Description of the task:
Copy the records below verbatim, starting at the line that contains "Given: Open the Quick Tabs grid icon" and stopping after the line that contains "click(610, 176)".
___ Raw records
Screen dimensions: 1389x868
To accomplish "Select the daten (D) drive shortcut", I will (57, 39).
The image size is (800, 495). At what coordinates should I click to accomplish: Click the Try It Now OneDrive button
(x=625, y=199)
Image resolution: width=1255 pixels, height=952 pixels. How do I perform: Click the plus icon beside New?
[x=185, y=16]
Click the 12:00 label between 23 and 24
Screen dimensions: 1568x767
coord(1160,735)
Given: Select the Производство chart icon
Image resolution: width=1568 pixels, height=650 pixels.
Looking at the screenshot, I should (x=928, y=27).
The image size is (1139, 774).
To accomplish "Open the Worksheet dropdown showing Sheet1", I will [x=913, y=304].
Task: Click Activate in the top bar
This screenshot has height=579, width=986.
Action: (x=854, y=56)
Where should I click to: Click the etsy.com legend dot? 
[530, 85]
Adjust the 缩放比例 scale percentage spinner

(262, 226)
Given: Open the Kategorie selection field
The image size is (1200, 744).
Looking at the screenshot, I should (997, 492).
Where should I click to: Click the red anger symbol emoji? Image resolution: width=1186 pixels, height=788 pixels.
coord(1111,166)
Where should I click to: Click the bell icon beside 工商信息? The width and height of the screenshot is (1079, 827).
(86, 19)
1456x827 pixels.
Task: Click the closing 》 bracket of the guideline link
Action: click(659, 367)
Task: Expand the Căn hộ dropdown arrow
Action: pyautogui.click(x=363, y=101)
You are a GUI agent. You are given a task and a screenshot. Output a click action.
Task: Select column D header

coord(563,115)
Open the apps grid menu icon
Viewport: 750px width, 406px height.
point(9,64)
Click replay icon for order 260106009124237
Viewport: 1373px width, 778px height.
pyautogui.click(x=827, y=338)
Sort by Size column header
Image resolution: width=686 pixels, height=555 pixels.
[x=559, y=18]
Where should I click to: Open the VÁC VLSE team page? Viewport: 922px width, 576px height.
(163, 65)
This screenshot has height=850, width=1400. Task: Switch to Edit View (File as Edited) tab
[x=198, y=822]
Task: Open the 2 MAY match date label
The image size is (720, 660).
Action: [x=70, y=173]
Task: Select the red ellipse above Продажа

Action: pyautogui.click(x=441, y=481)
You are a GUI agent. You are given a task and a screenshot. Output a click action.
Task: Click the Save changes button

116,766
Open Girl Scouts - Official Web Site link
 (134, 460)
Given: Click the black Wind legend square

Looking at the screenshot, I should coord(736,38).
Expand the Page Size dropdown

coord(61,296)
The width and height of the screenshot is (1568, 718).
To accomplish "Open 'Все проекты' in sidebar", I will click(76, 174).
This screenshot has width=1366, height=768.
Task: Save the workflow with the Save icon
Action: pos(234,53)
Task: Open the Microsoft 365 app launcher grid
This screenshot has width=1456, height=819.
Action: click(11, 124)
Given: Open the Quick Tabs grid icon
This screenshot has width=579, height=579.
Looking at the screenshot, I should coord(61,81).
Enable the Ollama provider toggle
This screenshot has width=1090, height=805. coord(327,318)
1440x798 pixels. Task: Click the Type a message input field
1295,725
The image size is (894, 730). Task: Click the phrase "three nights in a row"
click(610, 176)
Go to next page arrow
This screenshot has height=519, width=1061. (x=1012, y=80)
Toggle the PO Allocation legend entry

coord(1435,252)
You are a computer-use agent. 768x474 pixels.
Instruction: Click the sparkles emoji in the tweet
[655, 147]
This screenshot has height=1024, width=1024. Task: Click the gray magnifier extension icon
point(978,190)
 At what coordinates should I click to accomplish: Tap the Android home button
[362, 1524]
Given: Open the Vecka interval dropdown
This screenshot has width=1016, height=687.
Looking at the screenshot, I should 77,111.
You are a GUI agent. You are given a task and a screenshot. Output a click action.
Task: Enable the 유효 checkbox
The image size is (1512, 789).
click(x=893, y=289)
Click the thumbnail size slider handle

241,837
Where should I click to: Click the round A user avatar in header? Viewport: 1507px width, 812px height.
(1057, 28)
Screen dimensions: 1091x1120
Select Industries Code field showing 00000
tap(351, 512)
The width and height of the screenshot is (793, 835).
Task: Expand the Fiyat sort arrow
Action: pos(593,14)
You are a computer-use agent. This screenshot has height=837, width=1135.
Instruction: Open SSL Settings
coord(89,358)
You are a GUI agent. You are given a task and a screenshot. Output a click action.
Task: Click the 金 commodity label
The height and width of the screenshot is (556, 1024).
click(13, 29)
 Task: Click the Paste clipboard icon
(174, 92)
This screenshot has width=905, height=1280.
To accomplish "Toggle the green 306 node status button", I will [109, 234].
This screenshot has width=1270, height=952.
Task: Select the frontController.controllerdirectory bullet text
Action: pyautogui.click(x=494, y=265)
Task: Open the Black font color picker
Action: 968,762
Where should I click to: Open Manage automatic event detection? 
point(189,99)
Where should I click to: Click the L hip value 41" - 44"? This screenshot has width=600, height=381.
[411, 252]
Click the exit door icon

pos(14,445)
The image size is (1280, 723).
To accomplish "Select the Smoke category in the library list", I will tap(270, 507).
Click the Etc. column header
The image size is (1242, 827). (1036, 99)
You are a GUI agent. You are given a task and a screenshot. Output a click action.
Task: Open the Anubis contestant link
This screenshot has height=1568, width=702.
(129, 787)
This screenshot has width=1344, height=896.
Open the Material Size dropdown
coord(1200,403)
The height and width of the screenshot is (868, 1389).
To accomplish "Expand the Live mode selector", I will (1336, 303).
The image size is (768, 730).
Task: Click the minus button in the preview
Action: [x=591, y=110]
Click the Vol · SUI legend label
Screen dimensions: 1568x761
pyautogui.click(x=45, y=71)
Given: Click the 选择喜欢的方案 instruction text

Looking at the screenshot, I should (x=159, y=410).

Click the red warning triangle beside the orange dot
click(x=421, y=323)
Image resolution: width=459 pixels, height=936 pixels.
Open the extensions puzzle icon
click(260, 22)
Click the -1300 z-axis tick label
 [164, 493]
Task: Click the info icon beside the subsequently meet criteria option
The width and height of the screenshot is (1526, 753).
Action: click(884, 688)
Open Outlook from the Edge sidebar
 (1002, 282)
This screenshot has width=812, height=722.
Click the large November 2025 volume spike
______
Task response:
Given: Open the Quick Tabs grid icon
This screenshot has width=579, height=579.
Looking at the screenshot, I should coord(61,81).
Enable the Ollama provider toggle
This screenshot has width=1090, height=805. coord(327,318)
1440x798 pixels. Task: Click the Type a message input field
1295,725
The image size is (894, 730). Task: Click the phrase "three nights in a row"
click(610, 176)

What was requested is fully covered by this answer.